→ PROVIDED TEXT:
——

Mr. Rebell is the author or co-author of five books, and dozens of articles on issues of
law and education. In addition to his research and litigation activities, Mr. Rebell is a
frequent lecturer and consultant on education law. He is also currently adjunct Professor
of Law at Columbia Law School and previously was a Visiting Professor at Harvard Law
School, and for many years, a Visiting Lecturer at the Yale Law School. Mr. Rebell is a
graduate of Harvard College and Yale Law School.

Karen Hawley Miles
President & Executive Director, Education Resource Strategies
               Karen Hawley Miles is the president and executive director of
               Education Resource Strategies, Inc., a non-profit organization
               dedicated to helping urban school systems organize talent, time and
               money to create great schools at scale. Dr. Miles has worked
               intensively with Syracuse and other large urban school systems across
               the nation to analyze and improve their funding systems, school level
               resource use, and human capital and professional development
systems.

Dr. Miles has taught school leaders at Harvard University, in school districts, for New
Leaders for New Schools, and the Broad Institute for School Boards. She has a B.A. in
Economics and Political Science from Yale University and a Doctorate in Education
from Harvard University, specializing in school organization, change and finance.

——

→ INFORMATION SUPPLIED:
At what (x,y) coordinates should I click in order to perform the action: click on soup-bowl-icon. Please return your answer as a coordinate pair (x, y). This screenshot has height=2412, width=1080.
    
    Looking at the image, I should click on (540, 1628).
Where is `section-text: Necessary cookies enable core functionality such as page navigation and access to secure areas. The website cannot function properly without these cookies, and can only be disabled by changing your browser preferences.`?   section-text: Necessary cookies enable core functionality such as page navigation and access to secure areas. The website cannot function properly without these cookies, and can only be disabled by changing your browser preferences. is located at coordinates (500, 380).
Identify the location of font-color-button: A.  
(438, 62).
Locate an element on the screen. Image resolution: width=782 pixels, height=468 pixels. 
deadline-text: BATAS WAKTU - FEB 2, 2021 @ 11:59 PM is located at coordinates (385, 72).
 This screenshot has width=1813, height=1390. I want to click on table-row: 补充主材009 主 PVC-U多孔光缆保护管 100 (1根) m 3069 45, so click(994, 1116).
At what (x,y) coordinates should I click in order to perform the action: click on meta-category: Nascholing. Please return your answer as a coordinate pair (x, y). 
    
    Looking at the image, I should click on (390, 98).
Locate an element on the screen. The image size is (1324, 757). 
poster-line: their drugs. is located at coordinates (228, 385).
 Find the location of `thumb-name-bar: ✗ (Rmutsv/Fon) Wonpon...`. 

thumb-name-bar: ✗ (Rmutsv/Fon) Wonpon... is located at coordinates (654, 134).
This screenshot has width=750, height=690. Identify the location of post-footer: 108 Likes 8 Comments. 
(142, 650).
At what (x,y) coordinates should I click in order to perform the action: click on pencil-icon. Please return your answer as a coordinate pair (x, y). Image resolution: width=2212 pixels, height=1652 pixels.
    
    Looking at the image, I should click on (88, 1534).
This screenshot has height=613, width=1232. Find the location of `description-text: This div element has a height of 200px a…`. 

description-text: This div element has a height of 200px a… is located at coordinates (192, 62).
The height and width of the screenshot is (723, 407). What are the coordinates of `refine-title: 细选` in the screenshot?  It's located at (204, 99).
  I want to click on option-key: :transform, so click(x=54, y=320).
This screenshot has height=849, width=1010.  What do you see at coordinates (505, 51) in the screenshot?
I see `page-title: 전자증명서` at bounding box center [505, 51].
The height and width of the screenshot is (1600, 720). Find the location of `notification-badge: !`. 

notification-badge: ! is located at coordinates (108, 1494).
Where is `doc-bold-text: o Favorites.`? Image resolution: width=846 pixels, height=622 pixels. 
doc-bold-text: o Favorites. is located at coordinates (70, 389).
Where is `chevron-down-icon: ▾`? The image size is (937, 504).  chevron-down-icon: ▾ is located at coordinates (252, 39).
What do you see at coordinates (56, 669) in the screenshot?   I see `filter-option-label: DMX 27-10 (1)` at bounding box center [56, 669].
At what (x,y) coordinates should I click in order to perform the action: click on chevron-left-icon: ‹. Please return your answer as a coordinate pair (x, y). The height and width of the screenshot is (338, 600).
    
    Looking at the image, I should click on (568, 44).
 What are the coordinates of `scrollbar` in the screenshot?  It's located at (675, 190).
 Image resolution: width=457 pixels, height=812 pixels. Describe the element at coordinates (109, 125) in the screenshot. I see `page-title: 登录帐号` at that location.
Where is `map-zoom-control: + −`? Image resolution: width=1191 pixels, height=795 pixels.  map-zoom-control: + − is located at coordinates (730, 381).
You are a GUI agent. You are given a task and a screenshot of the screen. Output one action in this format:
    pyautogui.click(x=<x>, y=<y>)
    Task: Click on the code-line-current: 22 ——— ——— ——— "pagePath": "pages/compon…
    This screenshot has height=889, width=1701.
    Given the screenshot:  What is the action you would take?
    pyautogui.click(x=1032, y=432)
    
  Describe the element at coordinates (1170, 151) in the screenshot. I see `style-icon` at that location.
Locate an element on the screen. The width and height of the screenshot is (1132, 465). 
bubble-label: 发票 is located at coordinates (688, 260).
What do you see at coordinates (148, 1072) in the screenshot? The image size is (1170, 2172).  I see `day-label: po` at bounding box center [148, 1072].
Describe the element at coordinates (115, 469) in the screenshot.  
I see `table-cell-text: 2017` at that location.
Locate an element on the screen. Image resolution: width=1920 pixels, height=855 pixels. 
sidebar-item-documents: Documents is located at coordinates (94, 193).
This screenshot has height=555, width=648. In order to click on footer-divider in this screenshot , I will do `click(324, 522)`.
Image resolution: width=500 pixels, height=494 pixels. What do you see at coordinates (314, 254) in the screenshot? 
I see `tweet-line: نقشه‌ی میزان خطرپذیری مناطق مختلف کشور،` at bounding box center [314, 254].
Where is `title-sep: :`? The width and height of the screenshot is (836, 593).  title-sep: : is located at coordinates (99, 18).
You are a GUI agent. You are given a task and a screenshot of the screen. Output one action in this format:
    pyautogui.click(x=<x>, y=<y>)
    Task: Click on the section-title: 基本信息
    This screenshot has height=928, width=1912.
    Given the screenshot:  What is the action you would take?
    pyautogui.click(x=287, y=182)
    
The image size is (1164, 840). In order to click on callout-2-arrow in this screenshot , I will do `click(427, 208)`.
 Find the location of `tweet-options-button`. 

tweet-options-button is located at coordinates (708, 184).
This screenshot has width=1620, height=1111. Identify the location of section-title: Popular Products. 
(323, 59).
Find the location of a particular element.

——

→ DIRECTIVE A:
According to the biographies, what is Education Resource Strategies dedicated to?
→ DIRECTIVE B:
Write a continuation of the biographies, starting after their final sentence.
The entries aren't needed for what comes next.

→ EXERCISE OUTPUT A:
It is dedicated to helping urban school systems organize talent, time and money to create great schools at scale.

→ EXERCISE OUTPUT B:
José Luis Rodríguez
Founder & CEO, Hispanic Information and Telecommunications Network, Inc.
            José Luis Rodríguez is Founder and Chief Executive Officer of the
            Hispanic Information and Telecommunications Network, Inc. (HITN),
            which was established in 1983 as a non-profit organization with the
            purpose of advancing the educational, cultural, and socio-economic
            aspirations of the Hispanic community.

               Mr. Rodríguez’s vision to create a national television network was
realized in 1987, with the launch of HITN-TV: the first and only Latino-controlled, non-
commercial, “PBS-like” Spanish-language network in the US, with service that reaches
more than 40 million households nationwide with carriage on both Satellite and Cable.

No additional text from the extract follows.